You might think that CA curriculum has changed, administrators know better and support good educational practices, standards are in place, etc., so good teachers needn't worry and mustn't be protected against the notion of a bad administrator retaliating against good teachers doing and saying the right thing. Well, you would be wrong! There continue to be bad administrators pushing for the wrong thing, and these bad administrators continue to be angry with outspoken teachers for speaking against the wrong thing. Those schools of ed continue to teach that standards, our state assessment and accountability system, state approved standards-based programs,direct instruction, etc., are bad.

My current principal is terrific, but he is not my only administrator.

I know that xxxx will not appreciate this opening of a can of political worms, but I have to ask that before voting CA folks consider what will happen to the good teachers with weak/bad administrators if this passes. Thanks.


And what about budget crises? The most senior teachers might all of a sudden become horrible teachers--because they're the most expensive.

It's my belief that the Governor proposed this, sincerely, for two reasons. First, he wanted to take the teachers' union down a notch, and second, because it makes sense to get rid of "bad" teachers. On the first issue he failed miserably; he struck at teachers and not the union, and gave the union a strong rallying cry. On the second issue he has a good idea but is throwing the baby out with the bath water--streamlining what I call undue process is obviously overdue, because it really does take an inordinate amount of effort to remove bad teachers--but to make it too easy to remove teachers potentially puts good teachers in the crosshairs. Think about those teachers who go out on a limb, advocating for students. Or those who challenge an administration when it breaks the law, whether intentionally or not. Or those who advocate for the state standards against those who are convinced that they know better, and think that whole language, fuzzy math, and group work are the keys to educational Shangri-La.

If this proposition were going in the right direction but didn't go far enough, I'd vote for it as an incremental improvement. But it goes too far--and Governor, I don't support you on this one.

3 comments:

Anonymous said...

Guys -- think about it for a minute -- why should tenure be granted at all, or as early as two or three years in the profession? It is not that way in the university world. My understanding is tenure does not come before 5 years and after much peer review. hopefully this means the stronger and best teachers are granted tenure. This is not the case in K-12 education. Hang in there 2 - 3 years and you are in for life.

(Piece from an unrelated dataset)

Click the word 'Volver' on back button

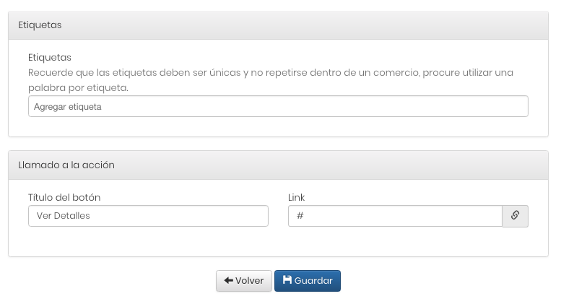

Where does it say the students are entitled to the best teachers possible? Nowhere that I can find. What is right for the students? That they have the best teachers possible regardless of the school they are in.

As one who works in a profession that does not grant tenure. I do not believe it is right for education either.

Now, if you have peer review, teachers from the grade above reviewing those below it, 360 feedback, etc. before and after tenure is granted and teachers can be fired (after showing little or no improvement for a two year period) for not teaching kids then fine, keep tenure. Without this, tenure needs to go.

The union does need to be taken down several notches -- it does not put the children first. Never has. Never will. Period. Paragraph.

Sorry, but it is true in my district and I bet it is true in most districts.

Thanks for letting me post --

Elizabeth

Darren said...

Elizabeth, thanks for commenting.

I'll agree with you that the union doesn't put kids first--AND I DON'T WANT IT TO. It's a TEACHERS union, and I want them looking after ME. I don't want them getting involved in politics, I don't want them telling me who to vote for for insurance commissioner or telling me I should vote for the proposition that deals with prescription drugs--I want them focusing on my pay and benefits and nothing else.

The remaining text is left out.